Poza tym frapującym smaczkiem, partytura oparta jest na klasycznych rozwiązaniach, stosowanych przez Barry’ego od lat: werble, kotły, dysonanse smyczków w wysokich rejestrach, flety, pochody półtonowe – wyznaczniki suspensu („Tibbett Gets Washed Out”, „Pegasus’ Stable”) . Krzykliwe instrumenty dęte, opóźnienia, motywy zbudowane z dużych skoków, kwintowo-kwartowe współbrzmienia to z kolei ilustracja zła lub odmalowanie ogromu zdarzeń („Airship To Silicon Valley”, „May Day Bombs Out”). Nie mogło też oczywiście zabraknąć nadrzędnych myśli muzycznych, składających się na „James Bond Theme”. Brytyjczyk ograniczył jednak ich użycie w filmie, co odzwierciedla także album. Pojawiają się one tylko w jednym utworze: „May Day Jumps”, swoją drogą w charakterystyczny dla Barry’ego sposób opisującym spektakularny skok czarnej bohaterki (wrażenie zwolnionego tempa).

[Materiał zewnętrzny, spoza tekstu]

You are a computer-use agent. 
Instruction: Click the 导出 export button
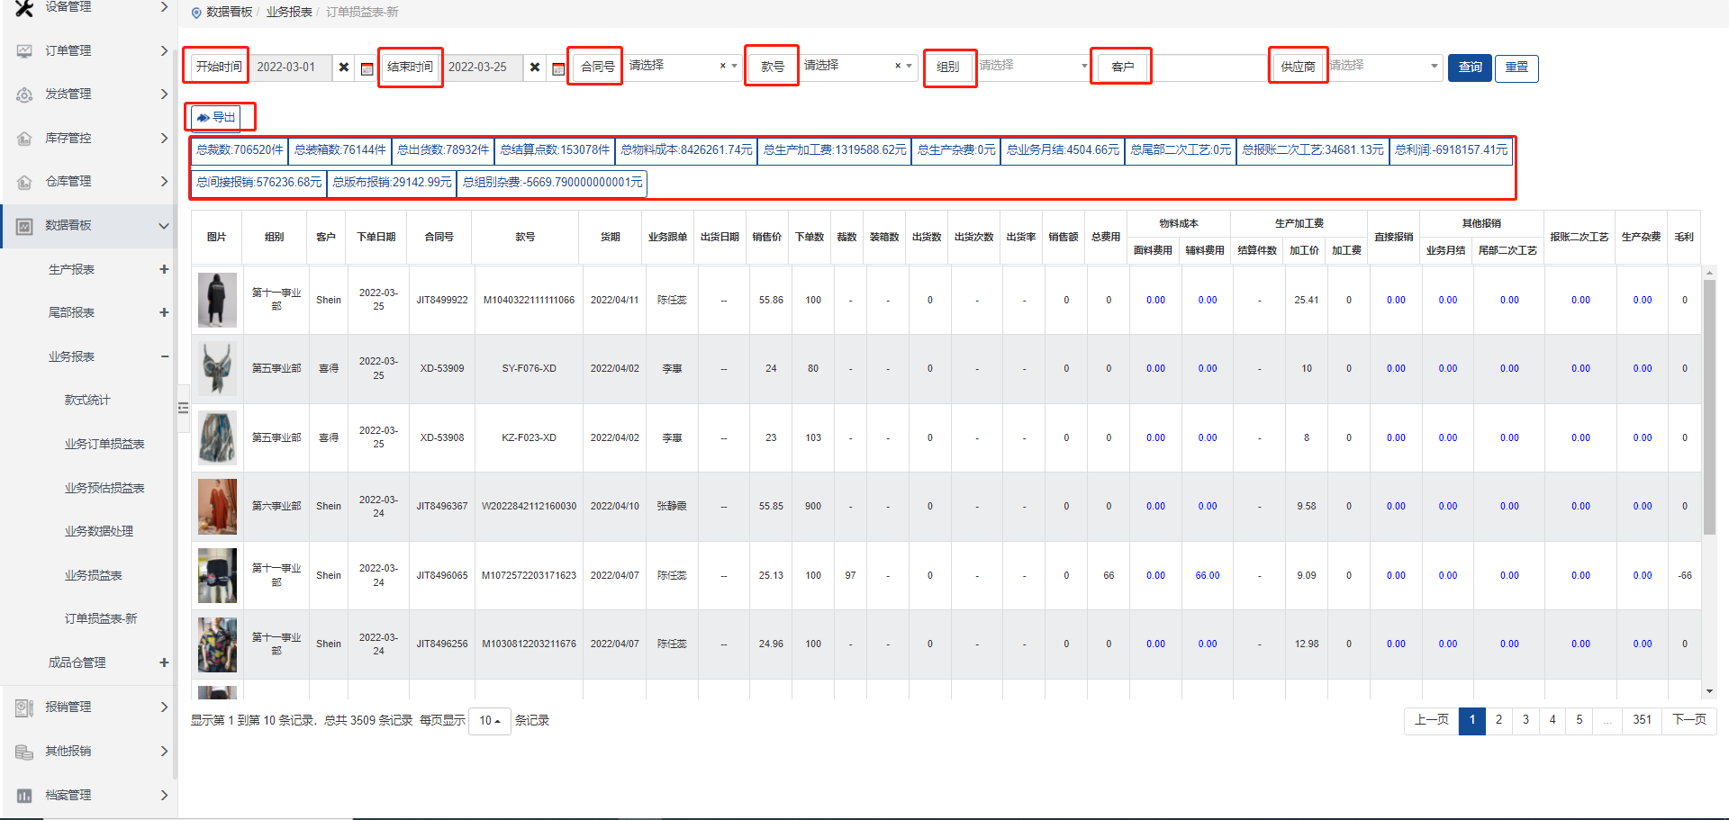coord(216,118)
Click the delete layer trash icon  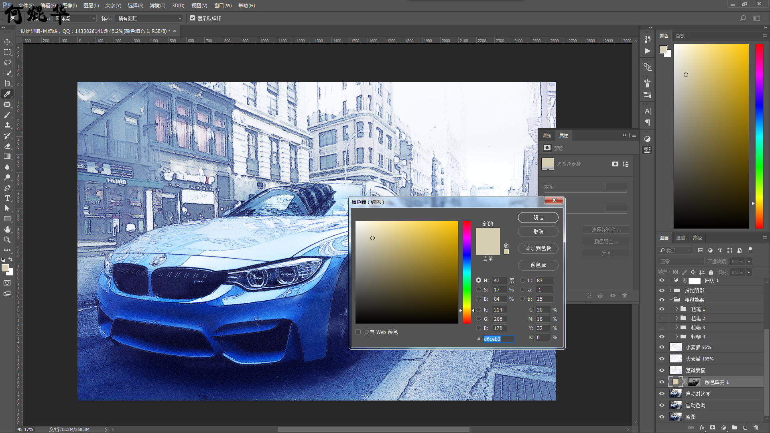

„Zabójczy widok” to niewątpliwie dobre rzemiosło muzyczne i ilustracyjne oraz interesująca pozycja w szpiegowskim dorobku kompozytora. Na plan pierwszy wybijają się tu dwa tematy – miłosny i oryginalny zagrożenia. Niestety, podczas autonomicznego odsłuchu płyty, ścieżka potrafi nużyć swą powtarzalnością i brakiem inwencji, zwłaszcza instrumentalnej. Dotyczy to przede wszystkim muzyki akcji, która sprawia trochę wrażenie zmarnowanej szansy na coś lepszego.
Może i są słabsze momenty, ale dla mnie to jeden z lepszych Bondów Barry’ego i jedna z najlepszych piosenek. Dla mnie mocna 4.
Dla mnie to przede wszystkim dwa niezwykłe elementy – świetna piosenka i cudowne 'love theme’. Reszta faktycznie przeciętna, ale dla ww utworów warto!
Zdecydowanie najsłabsza muzycznie odsłona serii, ode mnie tylko 2, za dobrą piosenkę.